▶ RECORD SET
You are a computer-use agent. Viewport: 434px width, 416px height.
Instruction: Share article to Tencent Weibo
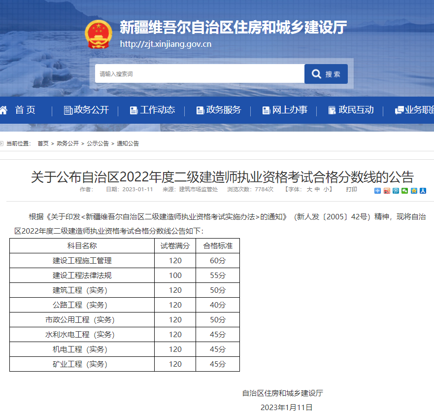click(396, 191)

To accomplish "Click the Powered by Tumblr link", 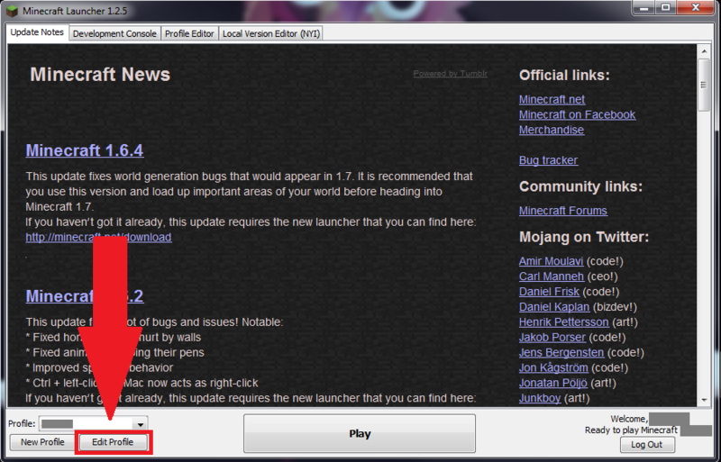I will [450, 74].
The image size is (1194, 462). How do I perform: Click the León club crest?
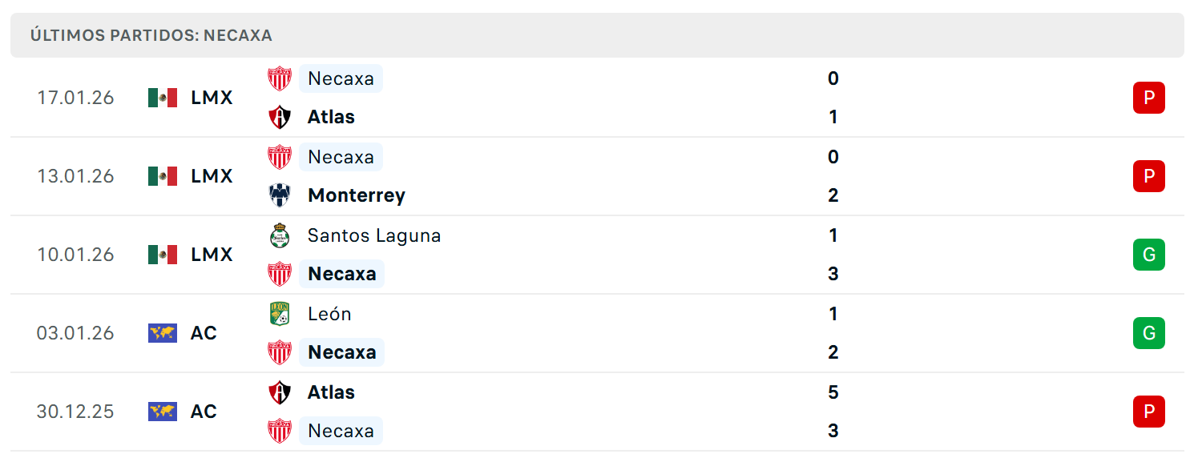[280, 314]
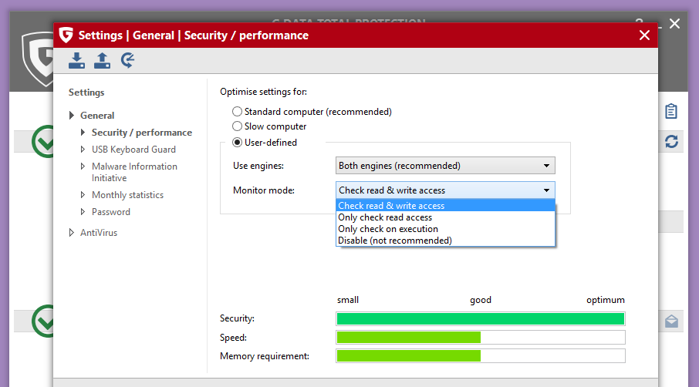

▶ YOUR ASSIGNMENT
Your copy should begin at the line containing "The image size" and end at the last line of the data above, matching each line exactly and holding no pictures.

▶ FINISHED EXERCISE
The image size is (1194, 462). How do I perform: Click the León club crest?
[280, 314]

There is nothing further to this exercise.